Task set
1 – From the exhibition text below, print the passage that begins at the words "London Diary - Magnificent" and stops after the words "motives, and obsessions.", with no changes.
2 – According to the exhibition text below, what is shown alongside a selection of objects from each artist's collection?
──────── Provided text
London Diary - Magnificent Obsessions: The Artist as Collector at Barbican

Magnificent Obsessions: The Artist as Collector © Image courtesy of Movado Group

Magnificent Obsessions: The Artist as Collector © Image courtesy of Movado Group

Magnificent Obsessions: The Artist as Collector at Barbican is a quirky exhibition, an insight into what inspires and influences the artists featured in it, their personal tastes and obsessions. It includes memorbabilia, collectibles and rare artefacts. 

The exhibiton includes the following artists, a selection of objects from their collections alongside at least one key example of their work providing an insight into their inspirations, influences, motives, and obsessions.
────────────────
──────── Raw data
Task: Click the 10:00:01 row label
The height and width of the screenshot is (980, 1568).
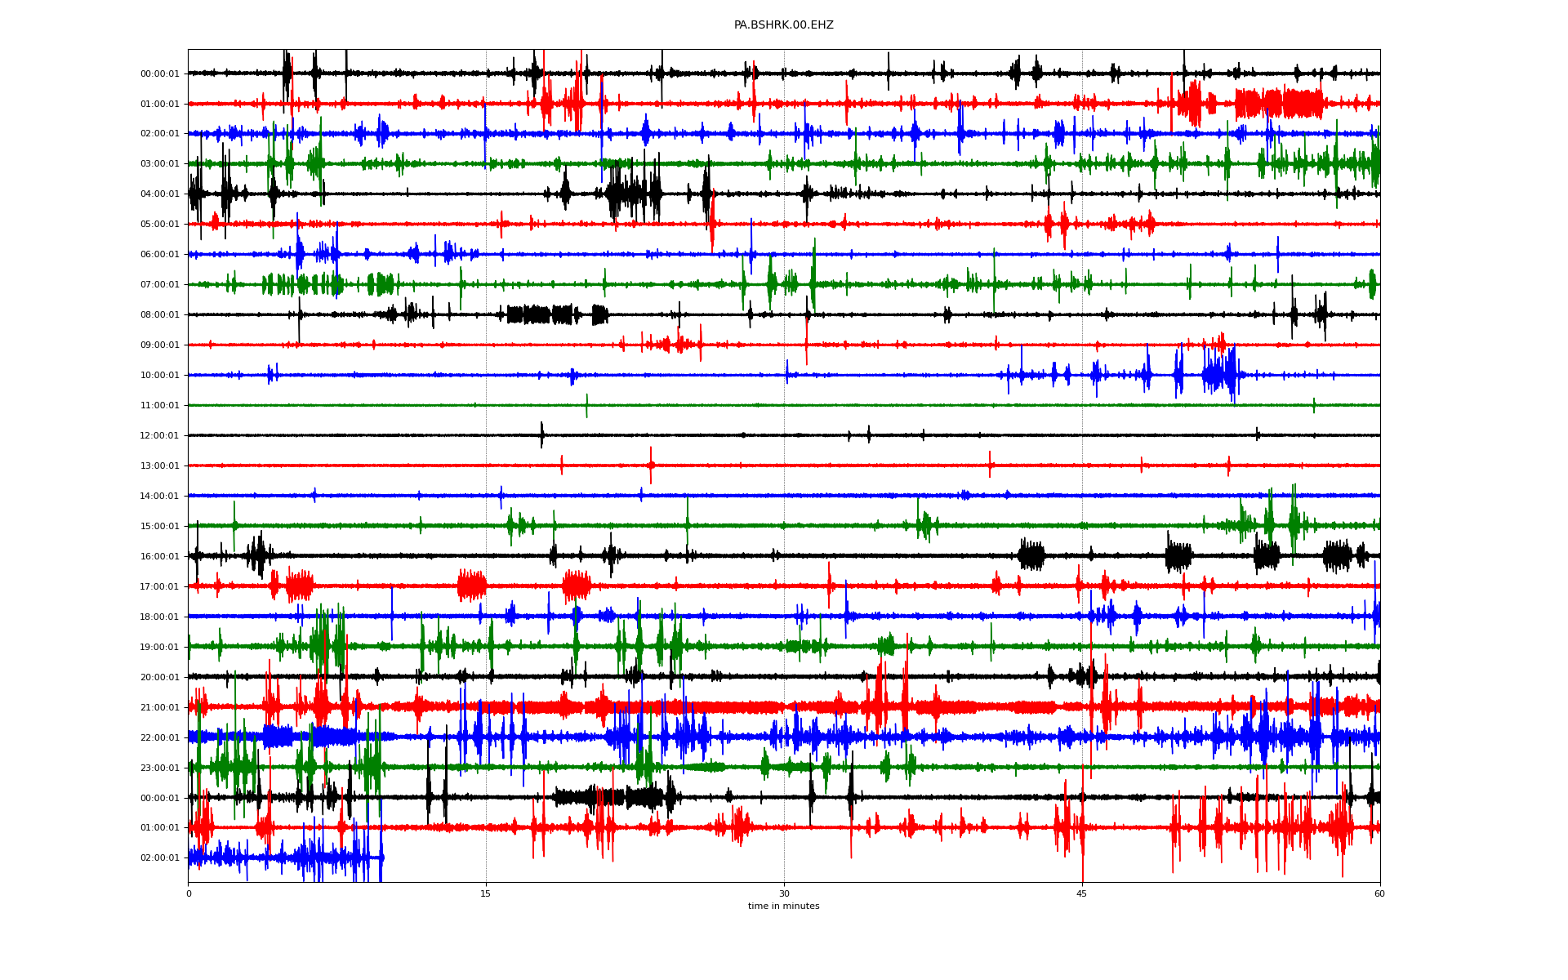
────────────────
The replies
1 –
London Diary - Magnificent Obsessions: The Artist as Collector at Barbican

Magnificent Obsessions: The Artist as Collector © Image courtesy of Movado Group

Magnificent Obsessions: The Artist as Collector © Image courtesy of Movado Group

Magnificent Obsessions: The Artist as Collector at Barbican is a quirky exhibition, an insight into what inspires and influences the artists featured in it, their personal tastes and obsessions. It includes memorbabilia, collectibles and rare artefacts. 

The exhibiton includes the following artists, a selection of objects from their collections alongside at least one key example of their work providing an insight into their inspirations, influences, motives, and obsessions.

2 – At least one key example of the artist's work.